*Selected passage*
********
Its weird, my overclock's been stable for years, weird that its gone now. Guess I'll have to lower it a bit, even though my CPU temps have always been fine.

Actually, having said that, cpu temps were never the issue when I was originally overclocking it, the northbridge couldn't handle it. Could the fact I changed from a 4850 to a 5770 graphics card have done it, since the card is rather close to the northbridge? Slightly more heat kicked out means its overheating now its summer?

iviv · 8 Jun 2010 at 13:00

Ah, good point. How's best to rule out the motherboard? I don't have any spare CPUs or RAM lying around to switch them around, and when I do test it, should I be running at stock speeds or overclocked?

iviv · 8 Jun 2010 at 14:38

I've just been reminded of one thing, though. In fact, its been happening for a little while but I completely forgot about it. Sometimes, on starting up I get the message: CPU Fan error during POST. Now, the fan's correctly plugged in and spinning, and switching the PC off and on again got rid of the error. But it happened just now after I finished testing the single stick on its own (9 passes all ok). I was planning on restoring the overclock, and then stressing for a few hours with prime95 or something, and keeping an eye on it, but after 4 attempted restarts and getting the 'cpu fan error' it makes me think maybe the mobo is at fault?
********
*Extracted information*
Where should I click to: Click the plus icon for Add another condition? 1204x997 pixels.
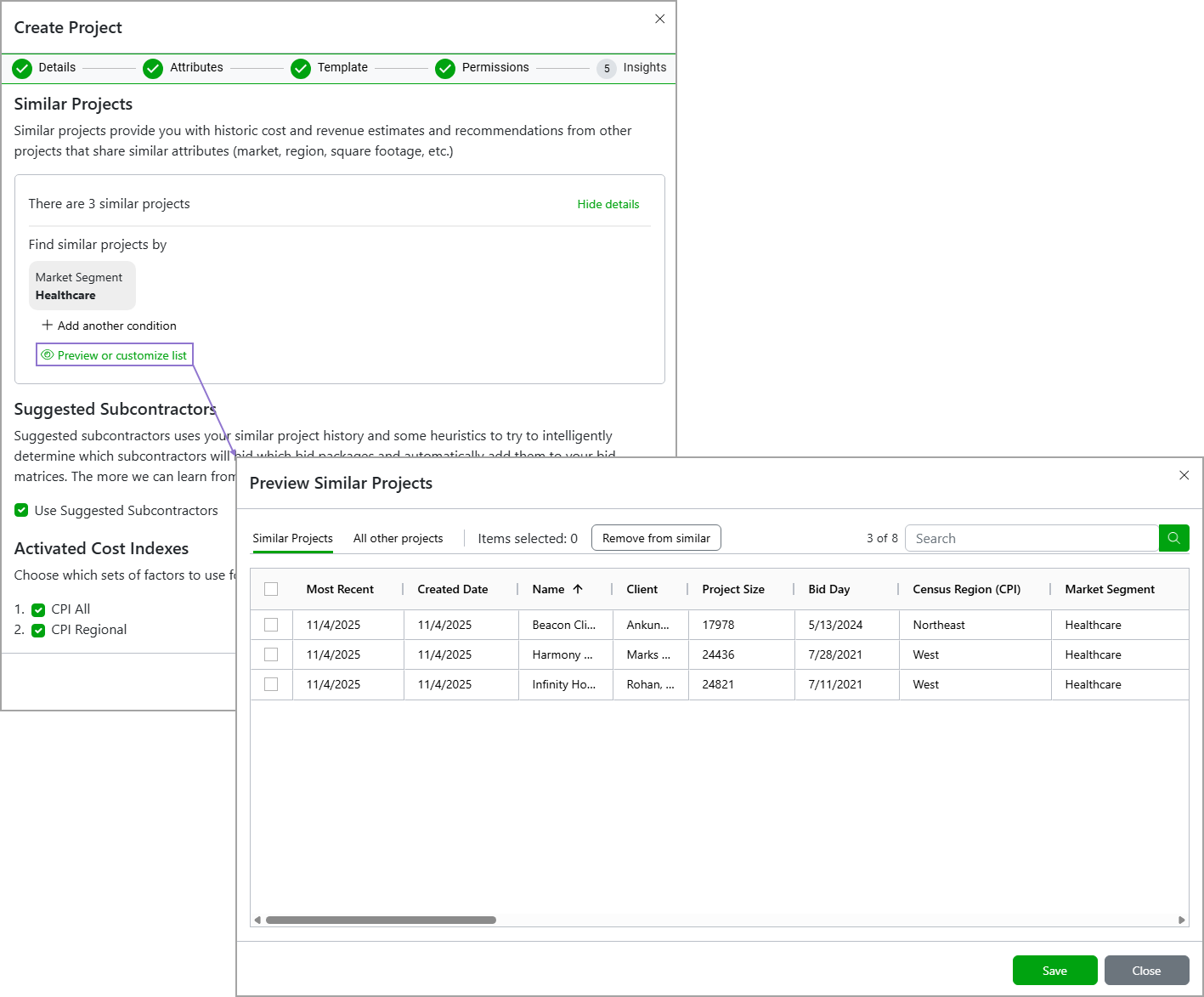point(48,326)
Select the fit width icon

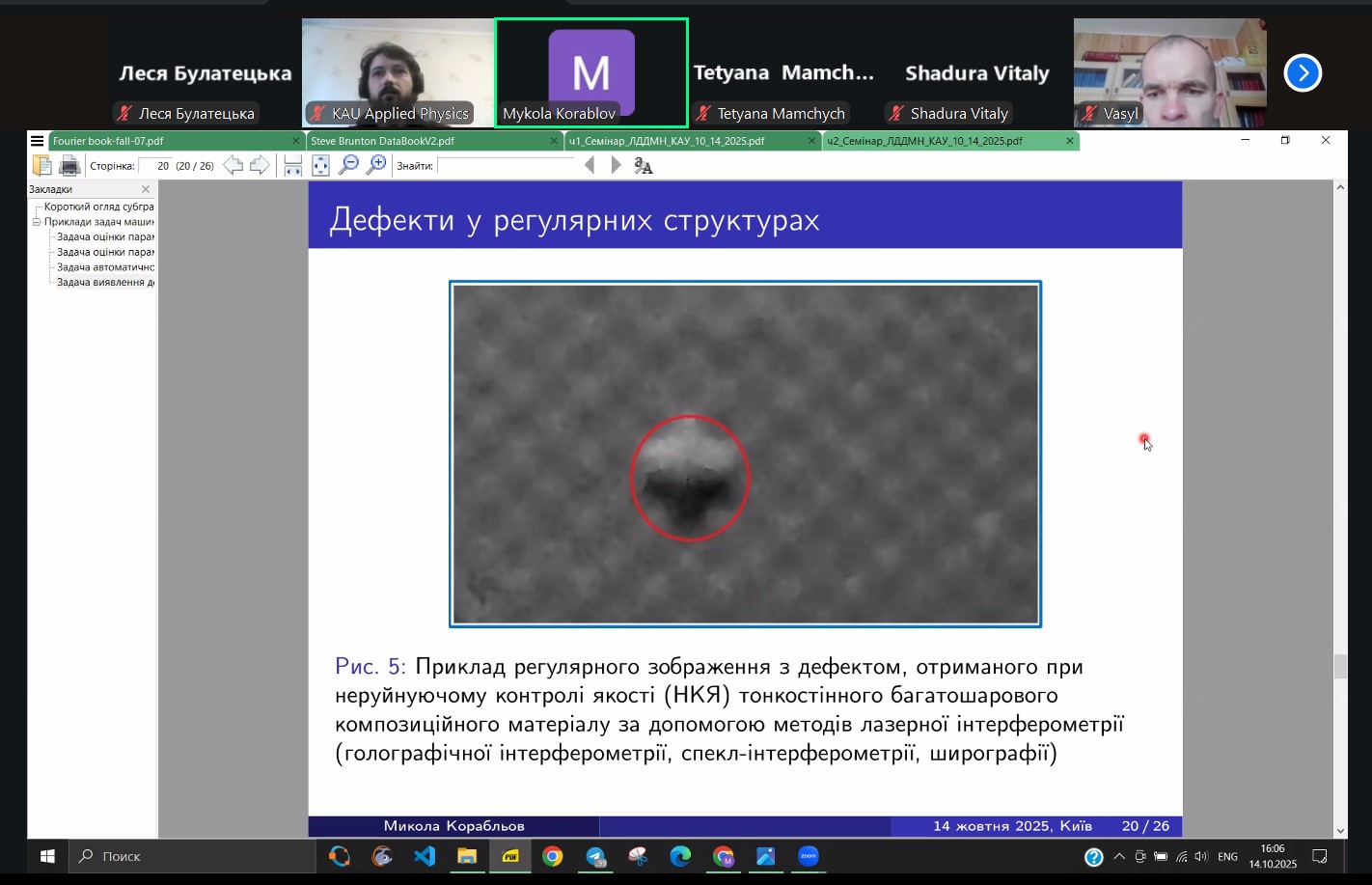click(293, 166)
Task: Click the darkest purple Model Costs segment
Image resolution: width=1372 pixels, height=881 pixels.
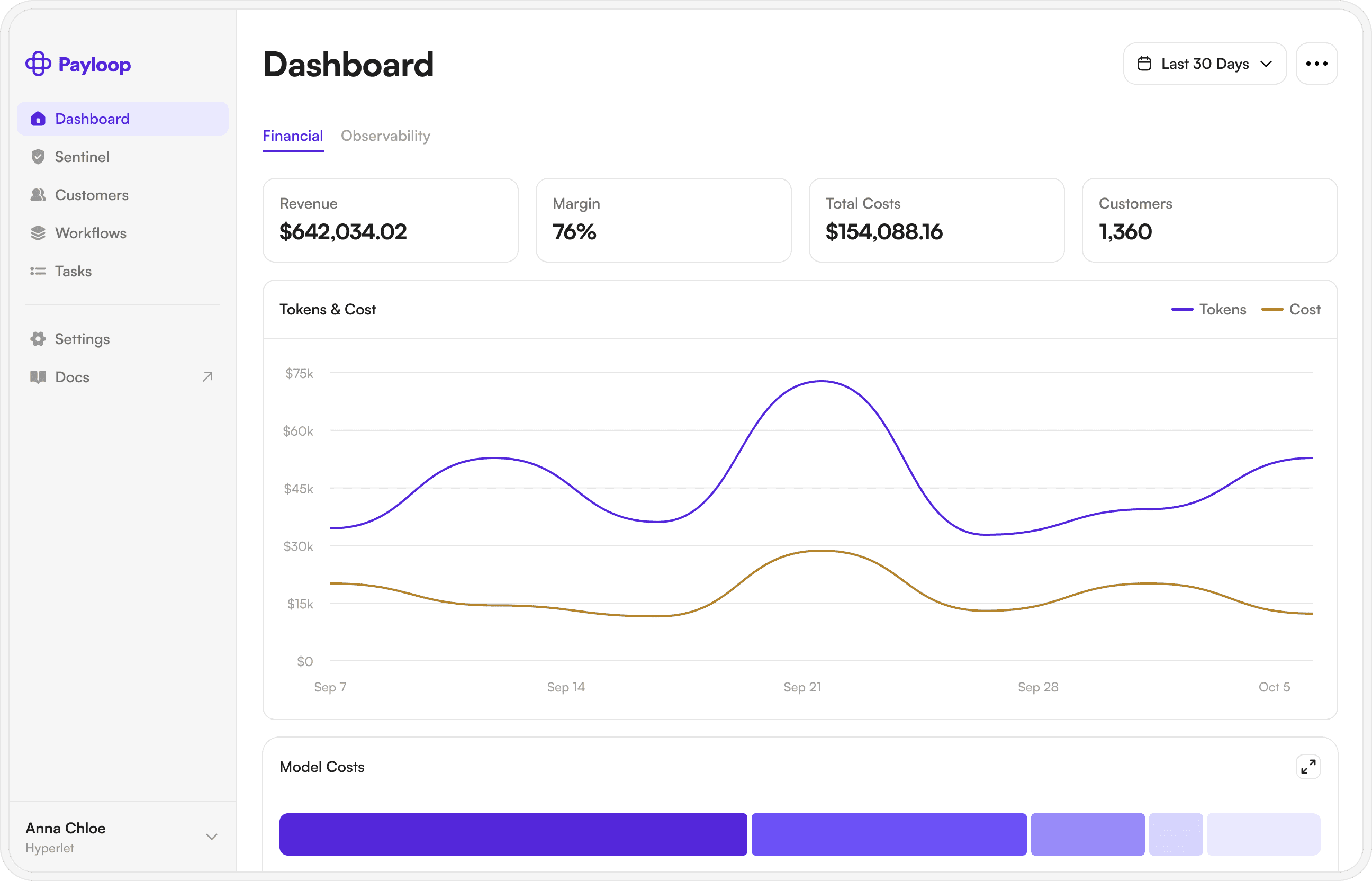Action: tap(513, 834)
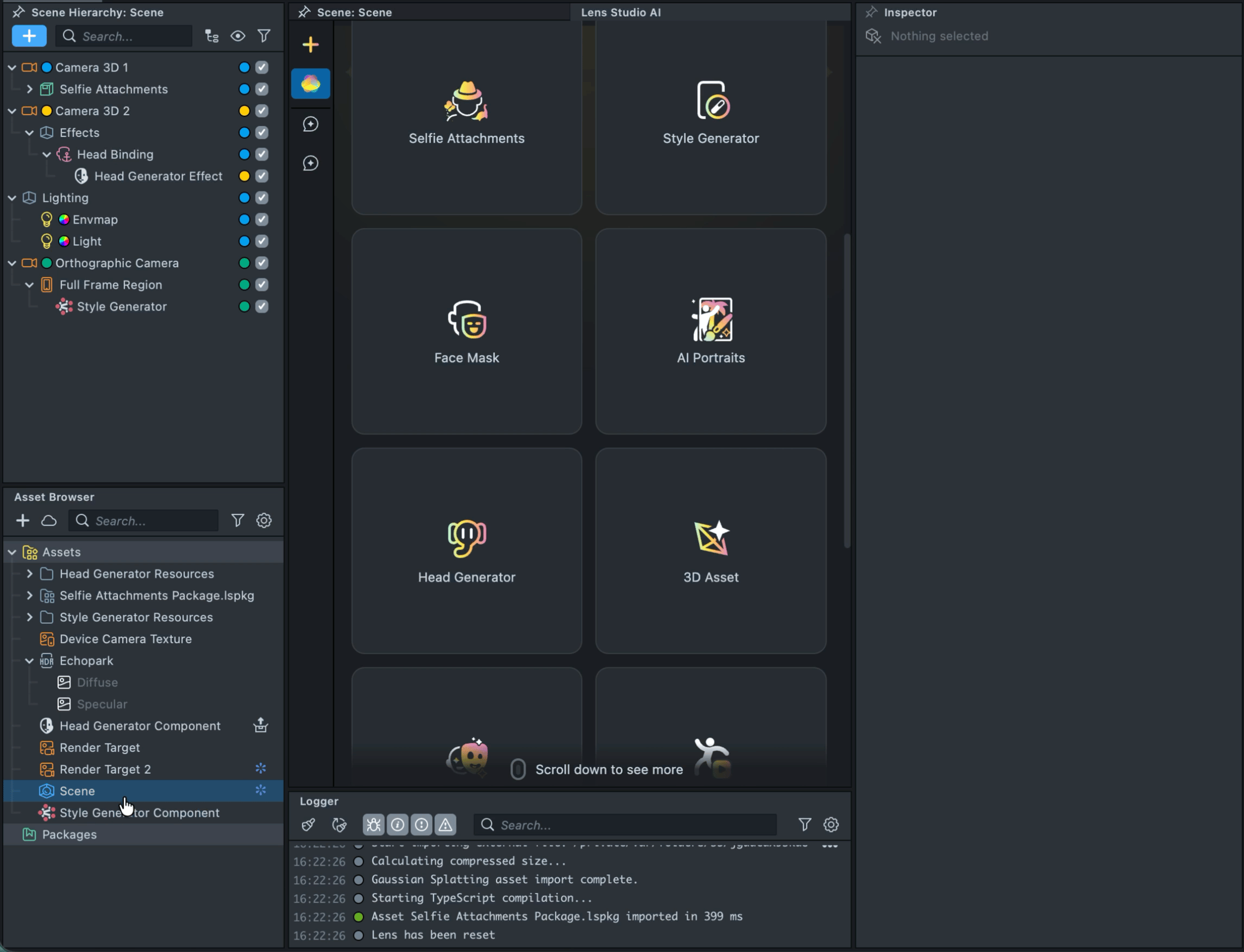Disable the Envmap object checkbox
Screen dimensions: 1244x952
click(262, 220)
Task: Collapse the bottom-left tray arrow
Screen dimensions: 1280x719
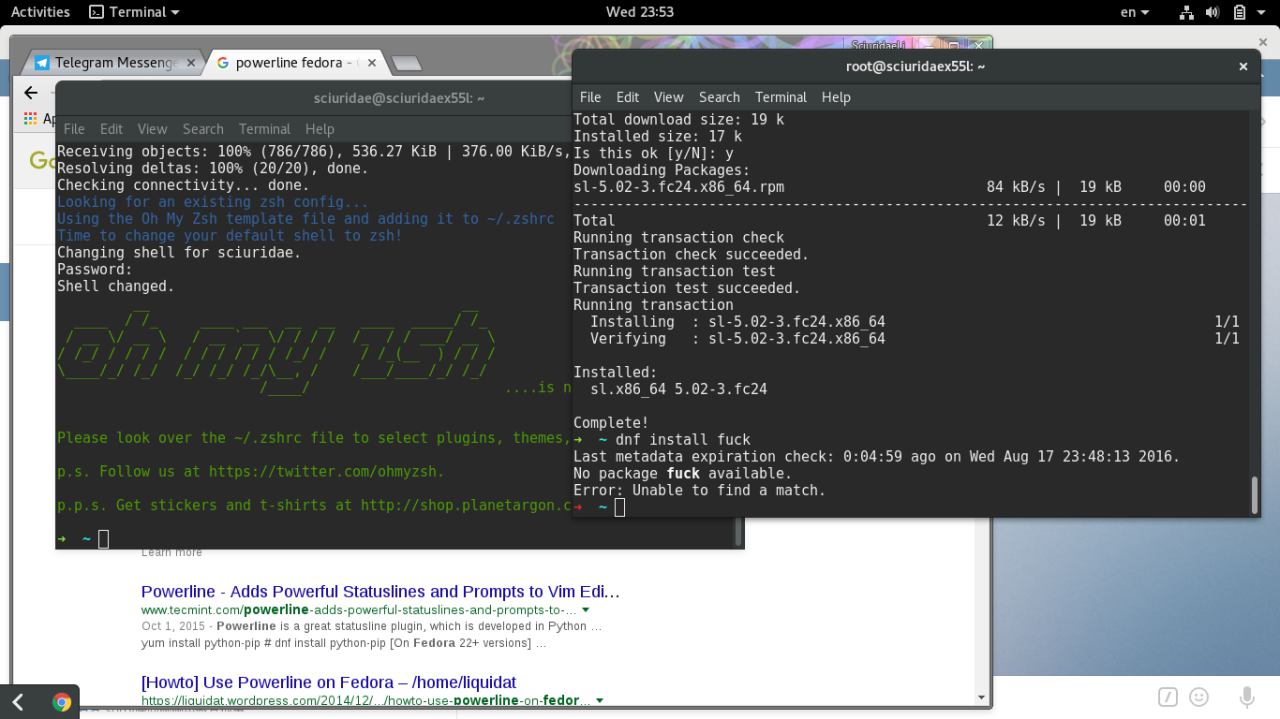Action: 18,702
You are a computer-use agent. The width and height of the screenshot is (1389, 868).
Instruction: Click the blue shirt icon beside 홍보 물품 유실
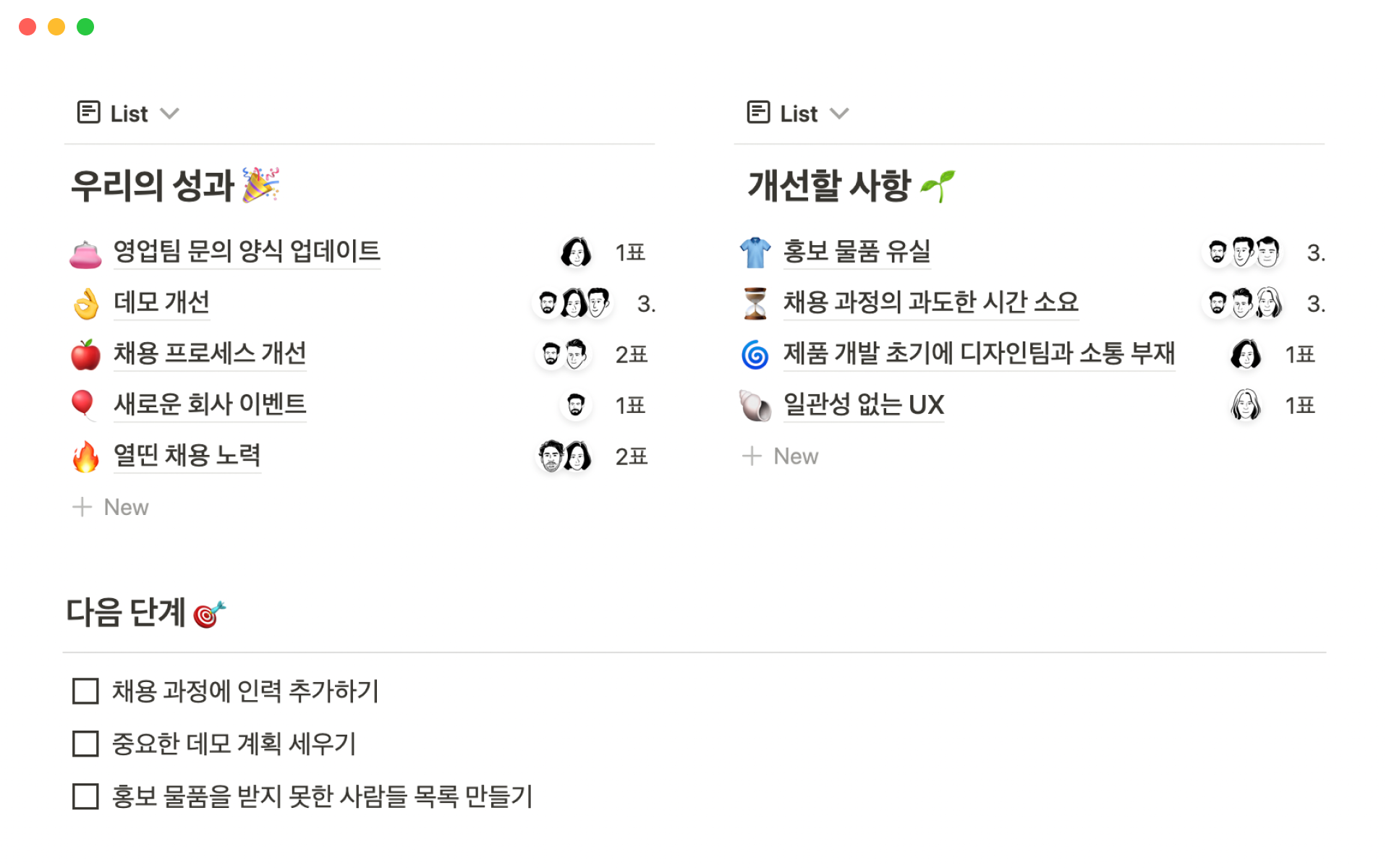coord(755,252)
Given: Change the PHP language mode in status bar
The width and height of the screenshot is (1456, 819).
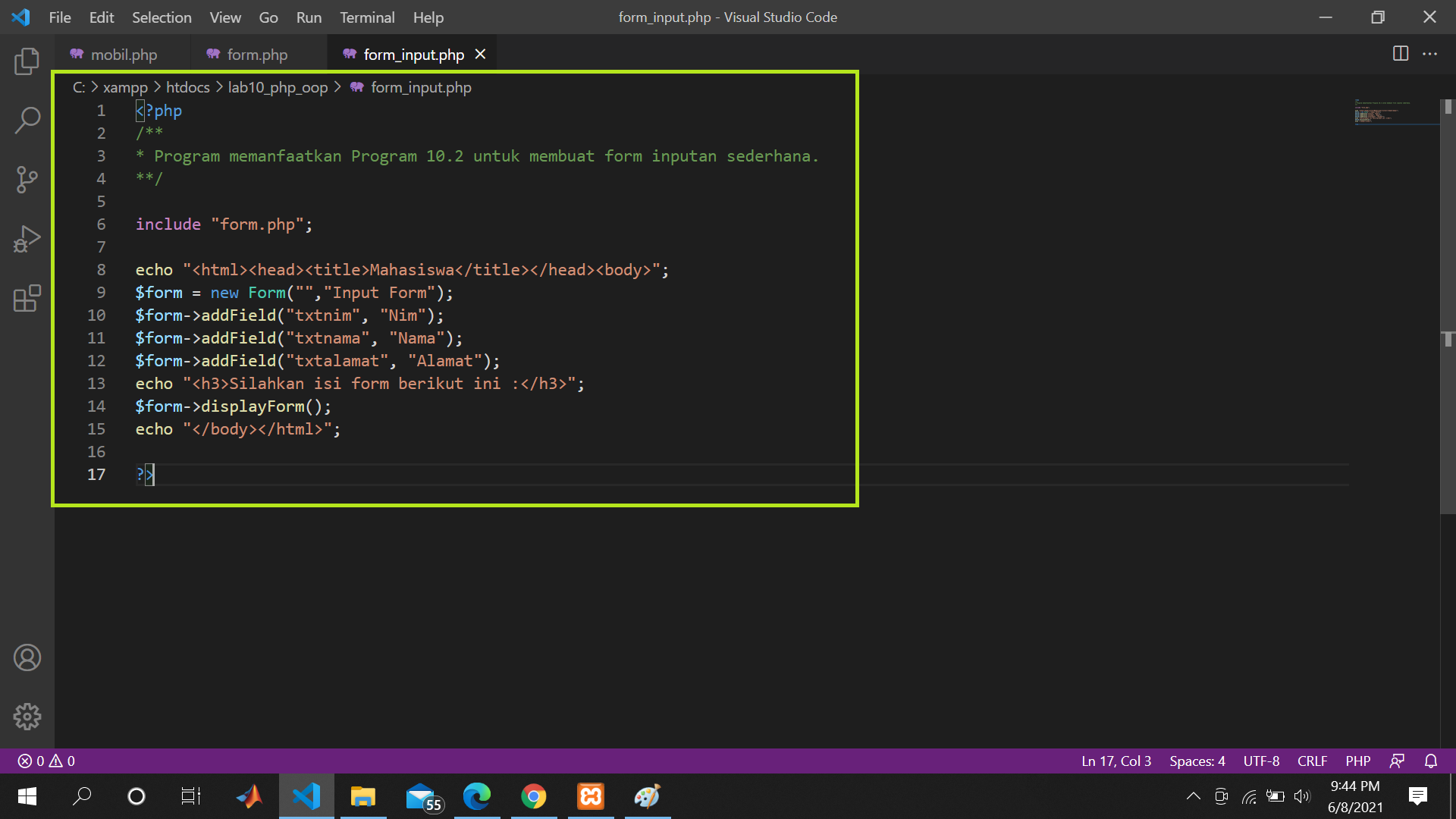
********
*Goal A*
List every sentence in the overclocking thread that ends with a question mark.
*Goal B*
Pick up the overclocking thread after its last sentence and write what comes next.
The items have no connection to the overclocking thread.

*Final result A*
- Could the fact I changed from a 4850 to a 5770 graphics card have done it, since the card is rather close to the northbridge?
- Slightly more heat kicked out means its overheating now its summer?
- How's best to rule out the motherboard?
- I don't have any spare CPUs or RAM lying around to switch them around, and when I do test it, should I be running at stock speeds or overclocked?
- I was planning on restoring the overclock, and then stressing for a few hours with prime95 or something, and keeping an eye on it, but after 4 attempted restarts and getting the 'cpu fan error' it makes me think maybe the mobo is at fault?

*Final result B*
Also, if it was the CPU at fault, why would that make it fail during memtest? Its not exactly being stressed by that, is it?

iviv · 8 Jun 2010 at 15:49

True. Any ideas on the CPU fan error?

Anyway, running OCCT to stress it now. Will give that a couple of hours, see if anything breaks. I'm running back at my original overclock, memory being set automatically.

Edit: An hour on OCCT and nothing. Highest it got was 50C. But then again, its been raining all day, not hot hot sun.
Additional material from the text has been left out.